/---
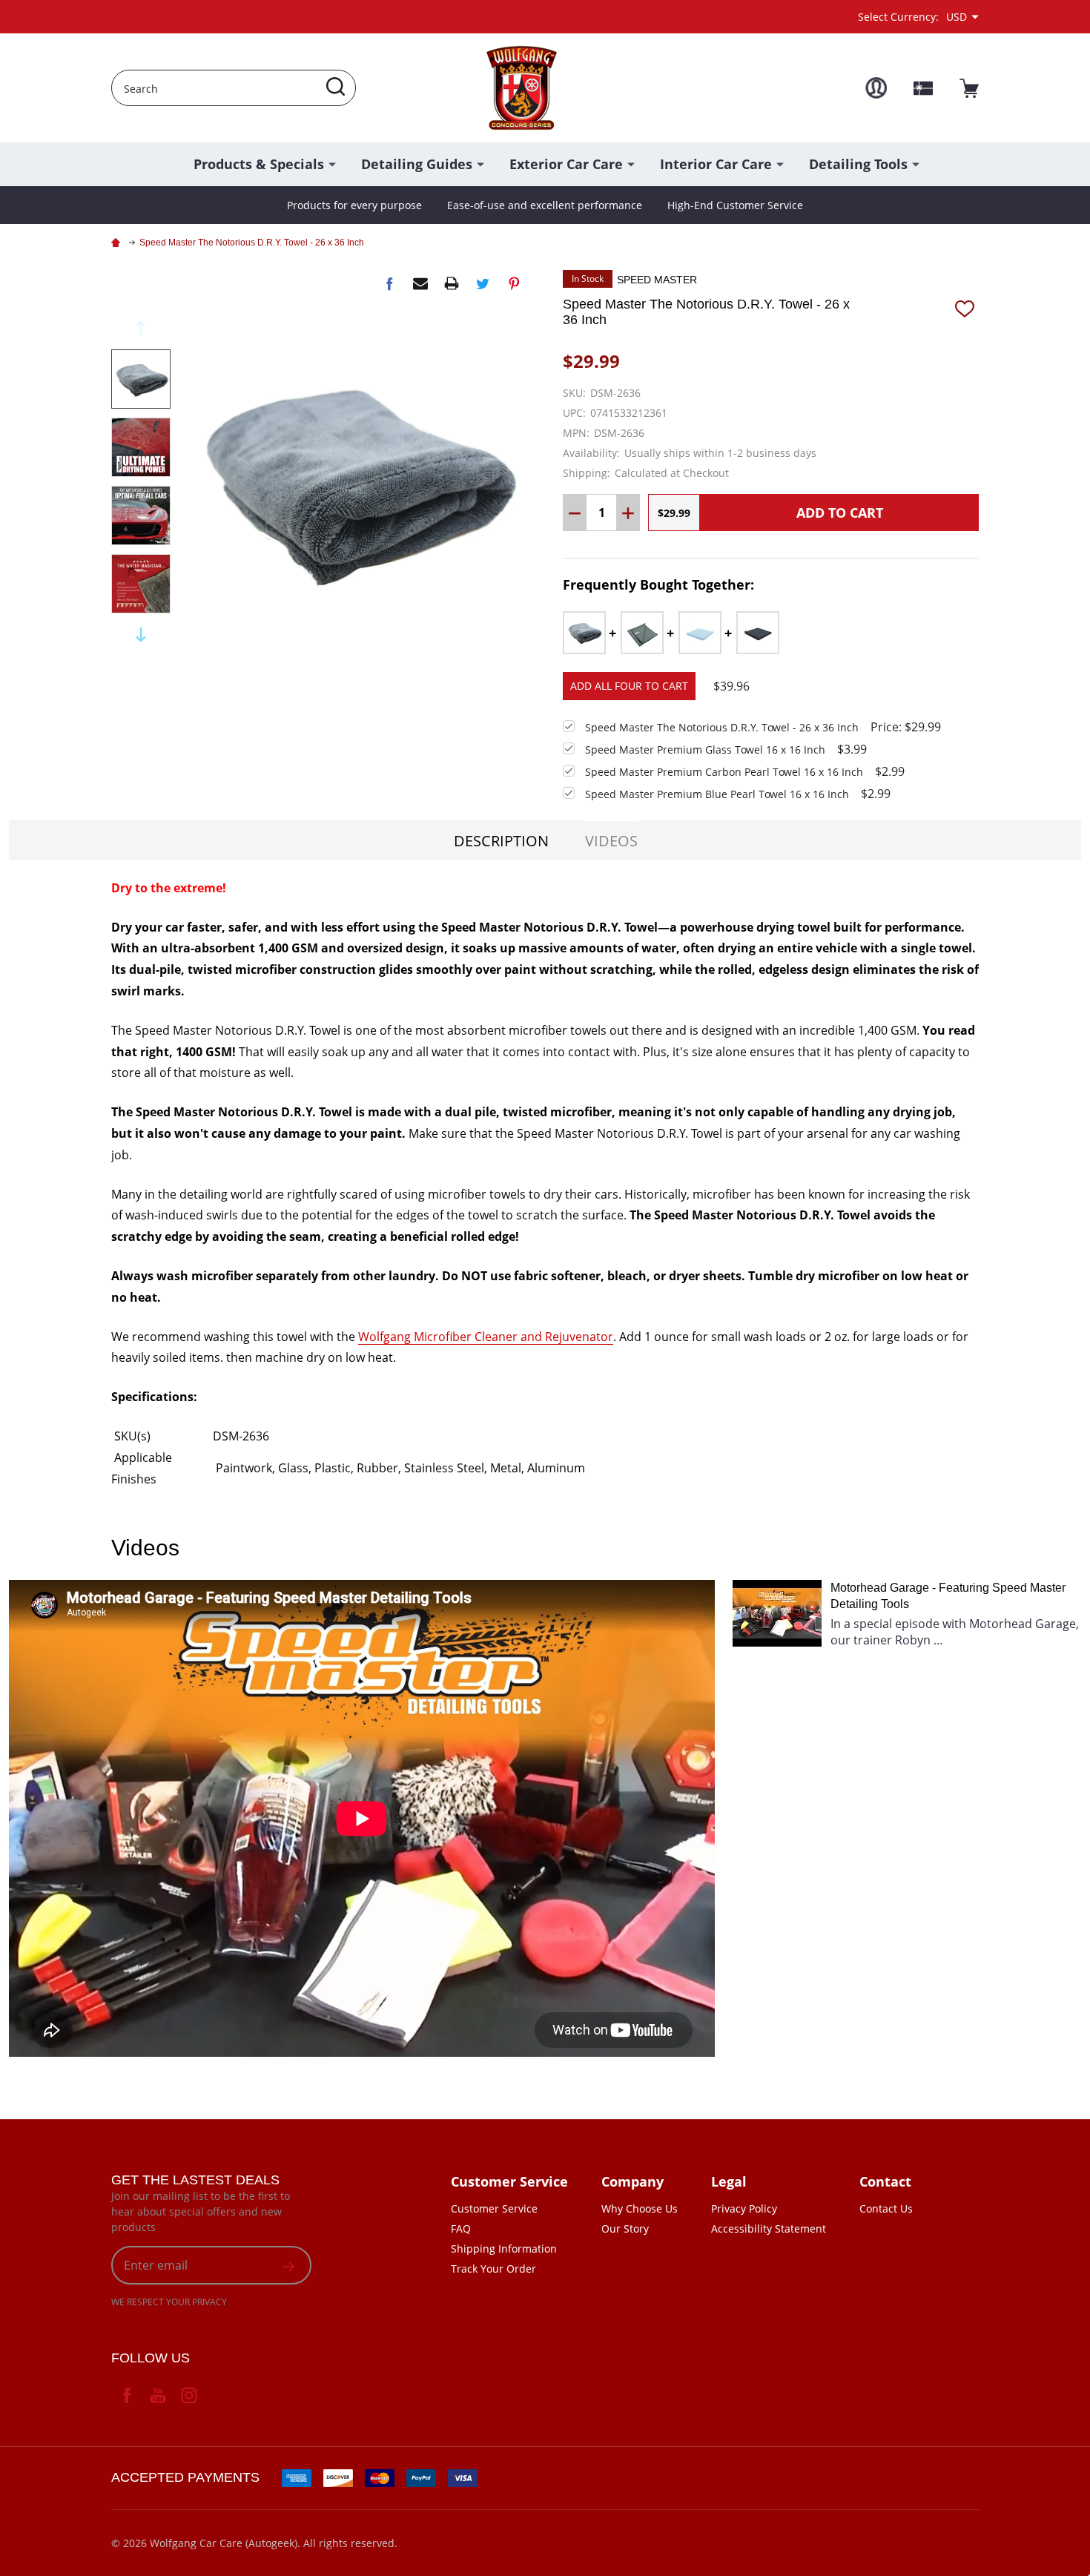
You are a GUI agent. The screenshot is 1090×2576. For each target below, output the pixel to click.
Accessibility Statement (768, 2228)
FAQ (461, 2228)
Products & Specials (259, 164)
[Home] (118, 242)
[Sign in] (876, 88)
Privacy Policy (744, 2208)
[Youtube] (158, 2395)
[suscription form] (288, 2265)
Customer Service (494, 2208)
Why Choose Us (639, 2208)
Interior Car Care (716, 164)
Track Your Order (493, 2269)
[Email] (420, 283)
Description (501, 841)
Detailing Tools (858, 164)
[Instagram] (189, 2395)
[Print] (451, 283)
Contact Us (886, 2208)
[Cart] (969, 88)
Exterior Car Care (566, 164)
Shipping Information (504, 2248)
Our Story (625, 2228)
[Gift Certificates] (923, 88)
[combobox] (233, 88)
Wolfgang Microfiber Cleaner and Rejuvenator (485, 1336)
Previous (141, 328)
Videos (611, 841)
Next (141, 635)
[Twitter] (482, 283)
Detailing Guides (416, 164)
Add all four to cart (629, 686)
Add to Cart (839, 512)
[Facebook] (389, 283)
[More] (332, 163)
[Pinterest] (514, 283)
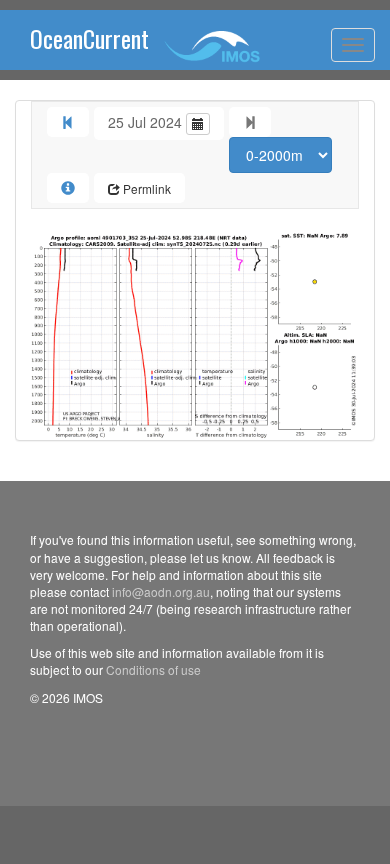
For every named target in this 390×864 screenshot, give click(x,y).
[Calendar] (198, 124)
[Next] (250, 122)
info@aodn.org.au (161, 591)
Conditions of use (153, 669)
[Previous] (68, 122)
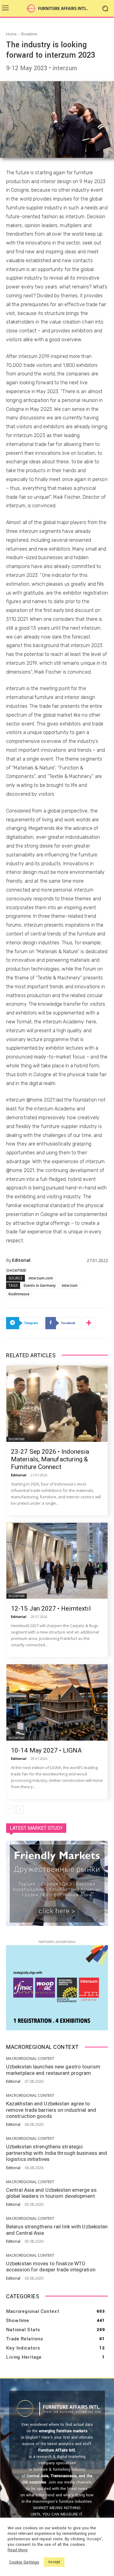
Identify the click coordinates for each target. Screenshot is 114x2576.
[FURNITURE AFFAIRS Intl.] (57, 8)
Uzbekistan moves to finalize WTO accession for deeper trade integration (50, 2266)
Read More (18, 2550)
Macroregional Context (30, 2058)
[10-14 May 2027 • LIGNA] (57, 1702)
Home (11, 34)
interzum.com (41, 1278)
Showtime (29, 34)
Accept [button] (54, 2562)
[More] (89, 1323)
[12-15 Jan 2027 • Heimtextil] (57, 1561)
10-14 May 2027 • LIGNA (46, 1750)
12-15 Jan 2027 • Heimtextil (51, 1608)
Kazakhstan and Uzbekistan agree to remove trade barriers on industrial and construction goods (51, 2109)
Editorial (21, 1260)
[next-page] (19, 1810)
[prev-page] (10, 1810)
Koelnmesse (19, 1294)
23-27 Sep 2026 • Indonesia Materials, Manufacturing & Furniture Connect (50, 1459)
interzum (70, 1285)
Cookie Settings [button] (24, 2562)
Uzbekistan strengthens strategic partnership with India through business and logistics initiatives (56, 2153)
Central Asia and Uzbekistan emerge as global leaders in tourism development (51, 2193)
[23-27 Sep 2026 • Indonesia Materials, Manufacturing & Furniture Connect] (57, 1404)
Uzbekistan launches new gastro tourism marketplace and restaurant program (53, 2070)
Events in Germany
\---
§ **ASSIGNMENT**
All the lines above need to be repeated exactly, with no pictures carried over.

§ **TASK ANSWER**
You are a GUI agent. The screenshot is 1090×2576. For each target below, output the pixel to click.
Accessibility Statement (768, 2228)
FAQ (461, 2228)
Products & Specials (259, 164)
[Home] (118, 242)
[Sign in] (876, 88)
Privacy Policy (744, 2208)
[Youtube] (158, 2395)
[suscription form] (288, 2265)
Customer Service (494, 2208)
Why Choose Us (639, 2208)
Interior Car Care (716, 164)
Track Your Order (493, 2269)
[Email] (420, 283)
Description (501, 841)
Detailing Tools (858, 164)
[Instagram] (189, 2395)
[Print] (451, 283)
Contact Us (886, 2208)
[Cart] (969, 88)
Exterior Car Care (566, 164)
Shipping Information (504, 2248)
Our Story (625, 2228)
[Gift Certificates] (923, 88)
[combobox] (233, 88)
Wolfgang Microfiber Cleaner and Rejuvenator (485, 1336)
Previous (141, 328)
Videos (611, 841)
Next (141, 635)
[Twitter] (482, 283)
Detailing Guides (416, 164)
Add all four to cart (629, 686)
Add to Cart (839, 512)
[Facebook] (389, 283)
[More] (332, 163)
[Pinterest] (514, 283)
For every named target in this 390×864 screenshot, give click(x,y).
[Calendar] (198, 124)
[Next] (250, 122)
info@aodn.org.au (161, 591)
Conditions of use (153, 669)
[Previous] (68, 122)
Identify the click coordinates for each target. Screenshot is 114x2576.
[FURNITURE AFFAIRS Intl.] (57, 8)
Uzbekistan moves to finalize WTO accession for deeper trade integration (50, 2266)
Read More (18, 2550)
Macroregional Context (30, 2058)
[10-14 May 2027 • LIGNA] (57, 1702)
Home (11, 34)
interzum.com (41, 1278)
Showtime (29, 34)
Accept [button] (54, 2562)
[More] (89, 1323)
[12-15 Jan 2027 • Heimtextil] (57, 1561)
10-14 May 2027 • LIGNA (46, 1750)
12-15 Jan 2027 • Heimtextil (51, 1608)
Kazakhstan and Uzbekistan agree to remove trade barriers on industrial and construction goods (51, 2109)
Editorial (21, 1260)
[next-page] (19, 1810)
[prev-page] (10, 1810)
Koelnmesse (19, 1294)
23-27 Sep 2026 • Indonesia Materials, Manufacturing & Furniture Connect (50, 1459)
interzum (70, 1285)
Cookie Settings [button] (24, 2562)
Uzbekistan strengthens strategic partnership with India through business and logistics initiatives (56, 2153)
Central Asia and Uzbekistan emerge as global leaders in tourism development (51, 2193)
[23-27 Sep 2026 • Indonesia Materials, Manufacturing & Furniture Connect] (57, 1404)
Uzbekistan launches new gastro tourism marketplace and restaurant program (53, 2070)
Events in Germany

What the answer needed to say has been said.